PROBLEM TO WORK ON =>
Please return each of the following entries word for word, keeping every line as it stands.

DATA FOR THE TASK =>
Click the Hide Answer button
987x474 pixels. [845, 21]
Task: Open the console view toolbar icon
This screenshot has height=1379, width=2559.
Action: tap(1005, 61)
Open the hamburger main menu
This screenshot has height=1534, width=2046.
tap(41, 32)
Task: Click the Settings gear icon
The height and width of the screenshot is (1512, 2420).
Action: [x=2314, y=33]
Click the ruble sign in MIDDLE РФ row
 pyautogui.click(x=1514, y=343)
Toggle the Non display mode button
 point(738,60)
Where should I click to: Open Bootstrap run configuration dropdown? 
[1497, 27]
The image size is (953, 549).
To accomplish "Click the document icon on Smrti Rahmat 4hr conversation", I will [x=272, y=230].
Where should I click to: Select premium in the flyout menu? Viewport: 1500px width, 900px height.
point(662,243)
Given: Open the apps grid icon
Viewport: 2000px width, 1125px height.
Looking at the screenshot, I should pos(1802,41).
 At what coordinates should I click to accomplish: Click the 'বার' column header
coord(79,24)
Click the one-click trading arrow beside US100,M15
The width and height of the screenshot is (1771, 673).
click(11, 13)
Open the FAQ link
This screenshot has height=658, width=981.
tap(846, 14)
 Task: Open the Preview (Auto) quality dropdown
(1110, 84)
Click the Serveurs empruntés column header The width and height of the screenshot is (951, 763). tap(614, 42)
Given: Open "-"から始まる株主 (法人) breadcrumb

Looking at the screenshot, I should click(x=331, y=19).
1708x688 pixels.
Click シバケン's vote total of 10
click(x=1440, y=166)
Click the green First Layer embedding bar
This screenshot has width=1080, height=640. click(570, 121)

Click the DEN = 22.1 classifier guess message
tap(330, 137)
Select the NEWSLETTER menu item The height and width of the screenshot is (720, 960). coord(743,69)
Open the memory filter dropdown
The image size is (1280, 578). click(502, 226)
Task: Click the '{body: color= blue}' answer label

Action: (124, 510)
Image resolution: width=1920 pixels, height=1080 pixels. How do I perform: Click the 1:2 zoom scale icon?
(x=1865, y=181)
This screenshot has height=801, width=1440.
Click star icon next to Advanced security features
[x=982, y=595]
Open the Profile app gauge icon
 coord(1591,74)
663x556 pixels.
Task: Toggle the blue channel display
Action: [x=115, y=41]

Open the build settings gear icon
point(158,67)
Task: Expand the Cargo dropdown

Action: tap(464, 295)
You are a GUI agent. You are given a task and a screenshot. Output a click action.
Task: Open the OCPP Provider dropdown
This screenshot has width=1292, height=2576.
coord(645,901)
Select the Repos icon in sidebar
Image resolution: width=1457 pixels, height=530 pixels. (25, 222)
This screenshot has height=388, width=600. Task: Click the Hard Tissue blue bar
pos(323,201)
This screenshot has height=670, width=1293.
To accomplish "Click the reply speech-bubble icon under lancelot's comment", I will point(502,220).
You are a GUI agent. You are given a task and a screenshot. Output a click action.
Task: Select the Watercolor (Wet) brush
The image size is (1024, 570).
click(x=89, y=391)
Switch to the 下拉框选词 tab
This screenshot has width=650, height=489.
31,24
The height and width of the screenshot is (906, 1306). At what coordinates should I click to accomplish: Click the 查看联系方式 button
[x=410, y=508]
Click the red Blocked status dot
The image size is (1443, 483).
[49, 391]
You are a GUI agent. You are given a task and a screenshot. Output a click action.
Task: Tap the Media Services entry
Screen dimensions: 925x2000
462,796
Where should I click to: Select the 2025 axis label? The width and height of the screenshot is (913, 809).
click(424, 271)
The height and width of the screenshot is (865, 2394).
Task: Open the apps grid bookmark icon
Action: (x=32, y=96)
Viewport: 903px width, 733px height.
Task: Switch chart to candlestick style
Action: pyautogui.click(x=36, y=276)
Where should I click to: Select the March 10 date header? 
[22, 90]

FINAL ANSWER =>
Click the Hide Answer button
987x474 pixels. [845, 21]
Task: Open the console view toolbar icon
This screenshot has height=1379, width=2559.
Action: tap(1005, 61)
Open the hamburger main menu
This screenshot has height=1534, width=2046.
tap(41, 32)
Task: Click the Settings gear icon
The height and width of the screenshot is (1512, 2420).
Action: [x=2314, y=33]
Click the ruble sign in MIDDLE РФ row
 pyautogui.click(x=1514, y=343)
Toggle the Non display mode button
 point(738,60)
Where should I click to: Open Bootstrap run configuration dropdown? 
[1497, 27]
The image size is (953, 549).
To accomplish "Click the document icon on Smrti Rahmat 4hr conversation", I will [x=272, y=230].
Where should I click to: Select premium in the flyout menu? Viewport: 1500px width, 900px height.
point(662,243)
Given: Open the apps grid icon
Viewport: 2000px width, 1125px height.
Looking at the screenshot, I should pos(1802,41).
 At what coordinates should I click to accomplish: Click the 'বার' column header
coord(79,24)
Click the one-click trading arrow beside US100,M15
The width and height of the screenshot is (1771, 673).
click(11, 13)
Open the FAQ link
This screenshot has height=658, width=981.
tap(846, 14)
 Task: Open the Preview (Auto) quality dropdown
(1110, 84)
Click the Serveurs empruntés column header The width and height of the screenshot is (951, 763). tap(614, 42)
Given: Open "-"から始まる株主 (法人) breadcrumb

Looking at the screenshot, I should click(x=331, y=19).
1708x688 pixels.
Click シバケン's vote total of 10
click(x=1440, y=166)
Click the green First Layer embedding bar
This screenshot has width=1080, height=640. click(570, 121)

Click the DEN = 22.1 classifier guess message
tap(330, 137)
Select the NEWSLETTER menu item The height and width of the screenshot is (720, 960). coord(743,69)
Open the memory filter dropdown
The image size is (1280, 578). click(502, 226)
Task: Click the '{body: color= blue}' answer label

Action: (124, 510)
Image resolution: width=1920 pixels, height=1080 pixels. How do I perform: Click the 1:2 zoom scale icon?
(x=1865, y=181)
This screenshot has height=801, width=1440.
Click star icon next to Advanced security features
[x=982, y=595]
Open the Profile app gauge icon
 coord(1591,74)
663x556 pixels.
Task: Toggle the blue channel display
Action: [x=115, y=41]

Open the build settings gear icon
point(158,67)
Task: Expand the Cargo dropdown

Action: tap(464, 295)
You are a GUI agent. You are given a task and a screenshot. Output a click action.
Task: Open the OCPP Provider dropdown
This screenshot has width=1292, height=2576.
coord(645,901)
Select the Repos icon in sidebar
Image resolution: width=1457 pixels, height=530 pixels. (25, 222)
This screenshot has height=388, width=600. Task: Click the Hard Tissue blue bar
pos(323,201)
This screenshot has height=670, width=1293.
To accomplish "Click the reply speech-bubble icon under lancelot's comment", I will point(502,220).
You are a GUI agent. You are given a task and a screenshot. Output a click action.
Task: Select the Watercolor (Wet) brush
The image size is (1024, 570).
click(x=89, y=391)
Switch to the 下拉框选词 tab
This screenshot has width=650, height=489.
31,24
The height and width of the screenshot is (906, 1306). At what coordinates should I click to accomplish: Click the 查看联系方式 button
[x=410, y=508]
Click the red Blocked status dot
The image size is (1443, 483).
[49, 391]
You are a GUI agent. You are given a task and a screenshot. Output a click action.
Task: Tap the Media Services entry
Screen dimensions: 925x2000
462,796
Where should I click to: Select the 2025 axis label? The width and height of the screenshot is (913, 809).
click(424, 271)
The height and width of the screenshot is (865, 2394).
Task: Open the apps grid bookmark icon
Action: (x=32, y=96)
Viewport: 903px width, 733px height.
Task: Switch chart to candlestick style
Action: pyautogui.click(x=36, y=276)
Where should I click to: Select the March 10 date header? 
[22, 90]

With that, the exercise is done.